[Data shown]

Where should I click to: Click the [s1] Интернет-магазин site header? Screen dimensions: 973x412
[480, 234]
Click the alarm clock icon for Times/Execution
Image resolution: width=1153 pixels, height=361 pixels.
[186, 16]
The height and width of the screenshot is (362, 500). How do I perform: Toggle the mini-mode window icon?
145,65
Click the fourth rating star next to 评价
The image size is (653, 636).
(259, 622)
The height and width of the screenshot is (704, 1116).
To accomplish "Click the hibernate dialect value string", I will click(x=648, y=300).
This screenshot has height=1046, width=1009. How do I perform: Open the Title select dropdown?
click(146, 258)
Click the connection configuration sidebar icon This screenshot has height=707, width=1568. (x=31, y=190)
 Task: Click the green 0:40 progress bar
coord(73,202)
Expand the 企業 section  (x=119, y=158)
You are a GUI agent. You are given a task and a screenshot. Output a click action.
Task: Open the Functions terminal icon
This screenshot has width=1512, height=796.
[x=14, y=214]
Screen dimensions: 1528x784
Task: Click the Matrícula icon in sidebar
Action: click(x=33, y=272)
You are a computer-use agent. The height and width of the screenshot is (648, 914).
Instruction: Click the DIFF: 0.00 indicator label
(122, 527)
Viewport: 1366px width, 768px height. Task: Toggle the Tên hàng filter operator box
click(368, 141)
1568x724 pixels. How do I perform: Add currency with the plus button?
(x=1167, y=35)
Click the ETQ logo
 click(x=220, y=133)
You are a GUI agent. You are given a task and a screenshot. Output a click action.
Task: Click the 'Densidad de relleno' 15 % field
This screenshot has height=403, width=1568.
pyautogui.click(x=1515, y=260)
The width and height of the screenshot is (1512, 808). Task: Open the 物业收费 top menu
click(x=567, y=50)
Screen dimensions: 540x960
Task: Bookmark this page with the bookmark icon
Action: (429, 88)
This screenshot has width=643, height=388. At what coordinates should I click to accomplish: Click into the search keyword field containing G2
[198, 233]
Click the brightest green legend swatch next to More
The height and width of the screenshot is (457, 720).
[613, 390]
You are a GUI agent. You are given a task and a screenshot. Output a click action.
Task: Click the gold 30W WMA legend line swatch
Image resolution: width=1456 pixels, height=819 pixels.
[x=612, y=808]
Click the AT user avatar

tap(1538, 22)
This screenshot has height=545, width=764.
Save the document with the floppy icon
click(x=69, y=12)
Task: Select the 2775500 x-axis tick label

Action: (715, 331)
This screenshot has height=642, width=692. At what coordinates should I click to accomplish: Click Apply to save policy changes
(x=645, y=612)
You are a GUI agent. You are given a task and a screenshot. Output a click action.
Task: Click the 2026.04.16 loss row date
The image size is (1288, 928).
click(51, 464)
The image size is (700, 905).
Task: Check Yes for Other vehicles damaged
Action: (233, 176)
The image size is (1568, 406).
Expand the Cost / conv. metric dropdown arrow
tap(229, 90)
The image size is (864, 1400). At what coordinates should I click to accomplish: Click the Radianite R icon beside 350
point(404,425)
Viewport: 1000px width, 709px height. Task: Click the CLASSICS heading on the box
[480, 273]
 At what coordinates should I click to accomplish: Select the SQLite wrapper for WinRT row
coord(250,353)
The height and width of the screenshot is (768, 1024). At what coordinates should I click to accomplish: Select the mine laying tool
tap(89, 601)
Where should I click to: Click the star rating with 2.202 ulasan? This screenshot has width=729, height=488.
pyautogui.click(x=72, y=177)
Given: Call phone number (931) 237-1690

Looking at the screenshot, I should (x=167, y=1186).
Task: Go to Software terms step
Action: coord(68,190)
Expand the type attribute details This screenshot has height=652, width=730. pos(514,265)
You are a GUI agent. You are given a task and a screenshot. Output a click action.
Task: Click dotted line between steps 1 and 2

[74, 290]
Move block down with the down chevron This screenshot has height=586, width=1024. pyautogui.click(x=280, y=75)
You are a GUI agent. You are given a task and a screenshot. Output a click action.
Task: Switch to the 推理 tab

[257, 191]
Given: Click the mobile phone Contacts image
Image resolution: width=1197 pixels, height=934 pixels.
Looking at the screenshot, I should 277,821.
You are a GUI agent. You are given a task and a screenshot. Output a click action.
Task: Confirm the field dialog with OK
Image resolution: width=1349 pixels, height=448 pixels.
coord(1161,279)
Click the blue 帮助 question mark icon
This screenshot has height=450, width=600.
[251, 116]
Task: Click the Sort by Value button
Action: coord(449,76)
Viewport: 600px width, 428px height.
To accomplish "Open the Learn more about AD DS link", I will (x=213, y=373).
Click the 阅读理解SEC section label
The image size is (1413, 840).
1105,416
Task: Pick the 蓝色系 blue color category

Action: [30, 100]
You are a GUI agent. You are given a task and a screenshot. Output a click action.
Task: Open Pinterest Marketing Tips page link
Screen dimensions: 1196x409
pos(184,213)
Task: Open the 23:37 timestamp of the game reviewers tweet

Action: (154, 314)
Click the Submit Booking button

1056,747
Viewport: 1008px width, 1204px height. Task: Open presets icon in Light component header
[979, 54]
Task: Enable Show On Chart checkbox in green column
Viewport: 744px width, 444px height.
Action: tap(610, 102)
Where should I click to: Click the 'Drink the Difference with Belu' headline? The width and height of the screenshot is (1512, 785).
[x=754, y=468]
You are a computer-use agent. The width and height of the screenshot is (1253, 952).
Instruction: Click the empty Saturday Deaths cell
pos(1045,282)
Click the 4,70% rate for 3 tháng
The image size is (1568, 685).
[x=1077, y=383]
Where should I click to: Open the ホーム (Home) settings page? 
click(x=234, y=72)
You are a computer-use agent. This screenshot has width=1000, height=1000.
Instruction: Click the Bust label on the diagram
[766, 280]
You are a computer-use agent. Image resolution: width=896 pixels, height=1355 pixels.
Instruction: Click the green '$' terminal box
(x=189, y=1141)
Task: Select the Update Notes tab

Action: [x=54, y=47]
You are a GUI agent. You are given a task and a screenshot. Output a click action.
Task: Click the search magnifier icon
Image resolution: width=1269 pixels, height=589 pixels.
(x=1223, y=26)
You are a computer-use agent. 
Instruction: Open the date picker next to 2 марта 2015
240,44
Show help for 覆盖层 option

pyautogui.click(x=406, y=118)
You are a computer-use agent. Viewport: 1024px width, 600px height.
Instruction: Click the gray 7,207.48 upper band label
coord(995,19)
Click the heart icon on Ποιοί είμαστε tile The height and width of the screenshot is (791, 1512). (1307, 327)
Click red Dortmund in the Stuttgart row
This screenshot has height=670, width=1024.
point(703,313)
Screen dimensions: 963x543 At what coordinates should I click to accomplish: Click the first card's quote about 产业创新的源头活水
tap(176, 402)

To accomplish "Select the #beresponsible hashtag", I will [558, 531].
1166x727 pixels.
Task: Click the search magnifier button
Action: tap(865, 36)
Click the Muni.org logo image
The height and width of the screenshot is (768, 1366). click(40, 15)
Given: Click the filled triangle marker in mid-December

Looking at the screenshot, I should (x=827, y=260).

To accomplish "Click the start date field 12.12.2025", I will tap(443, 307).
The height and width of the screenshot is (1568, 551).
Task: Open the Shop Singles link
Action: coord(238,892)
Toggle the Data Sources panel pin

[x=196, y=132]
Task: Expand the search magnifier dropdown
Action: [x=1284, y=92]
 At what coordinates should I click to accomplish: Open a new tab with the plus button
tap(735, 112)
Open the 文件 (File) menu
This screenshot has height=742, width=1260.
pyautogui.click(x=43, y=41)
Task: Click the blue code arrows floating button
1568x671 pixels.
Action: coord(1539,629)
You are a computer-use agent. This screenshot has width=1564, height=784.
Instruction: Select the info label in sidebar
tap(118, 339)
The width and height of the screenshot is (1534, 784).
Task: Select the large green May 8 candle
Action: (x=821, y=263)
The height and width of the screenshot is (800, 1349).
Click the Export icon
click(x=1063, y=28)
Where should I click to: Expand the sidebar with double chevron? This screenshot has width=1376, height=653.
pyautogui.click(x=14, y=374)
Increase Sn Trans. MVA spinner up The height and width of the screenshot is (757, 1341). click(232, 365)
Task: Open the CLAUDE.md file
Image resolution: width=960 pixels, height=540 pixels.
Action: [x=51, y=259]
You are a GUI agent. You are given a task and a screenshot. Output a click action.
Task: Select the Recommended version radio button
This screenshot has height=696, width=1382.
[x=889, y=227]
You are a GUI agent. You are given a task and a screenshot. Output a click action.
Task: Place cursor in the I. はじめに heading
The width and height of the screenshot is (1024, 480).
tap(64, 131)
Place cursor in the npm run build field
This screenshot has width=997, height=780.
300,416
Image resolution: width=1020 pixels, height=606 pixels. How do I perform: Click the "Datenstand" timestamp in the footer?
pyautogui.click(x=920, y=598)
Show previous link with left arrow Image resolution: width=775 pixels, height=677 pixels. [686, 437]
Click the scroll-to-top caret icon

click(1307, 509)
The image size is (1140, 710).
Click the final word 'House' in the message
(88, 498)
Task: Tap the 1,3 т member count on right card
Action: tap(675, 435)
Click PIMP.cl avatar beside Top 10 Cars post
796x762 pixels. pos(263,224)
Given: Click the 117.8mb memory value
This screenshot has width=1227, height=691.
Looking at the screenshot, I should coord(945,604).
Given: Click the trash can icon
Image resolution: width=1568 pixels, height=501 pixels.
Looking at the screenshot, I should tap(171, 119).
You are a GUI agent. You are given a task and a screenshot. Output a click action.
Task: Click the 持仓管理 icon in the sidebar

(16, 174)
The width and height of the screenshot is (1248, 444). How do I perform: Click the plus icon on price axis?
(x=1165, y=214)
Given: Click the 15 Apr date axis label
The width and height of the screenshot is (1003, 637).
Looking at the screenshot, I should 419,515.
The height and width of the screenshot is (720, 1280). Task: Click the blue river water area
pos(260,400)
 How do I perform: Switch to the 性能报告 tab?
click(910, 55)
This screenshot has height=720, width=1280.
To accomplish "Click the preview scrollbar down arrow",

[/Data shown]

* **Action item**:
Only the lines containing the word "computer" should be returned from the data above.

* **Result for this exercise**:
You are a computer-use agent. The height and width of the screenshot is (648, 914).
You are a computer-use agent. The width and height of the screenshot is (1253, 952).
You are a computer-use agent. This screenshot has width=1000, height=1000.
You are a computer-use agent. Image resolution: width=896 pixels, height=1355 pixels.
You are a computer-use agent. 
You are a computer-use agent. Viewport: 1024px width, 600px height.
You are a computer-use agent. This screenshot has width=1564, height=784.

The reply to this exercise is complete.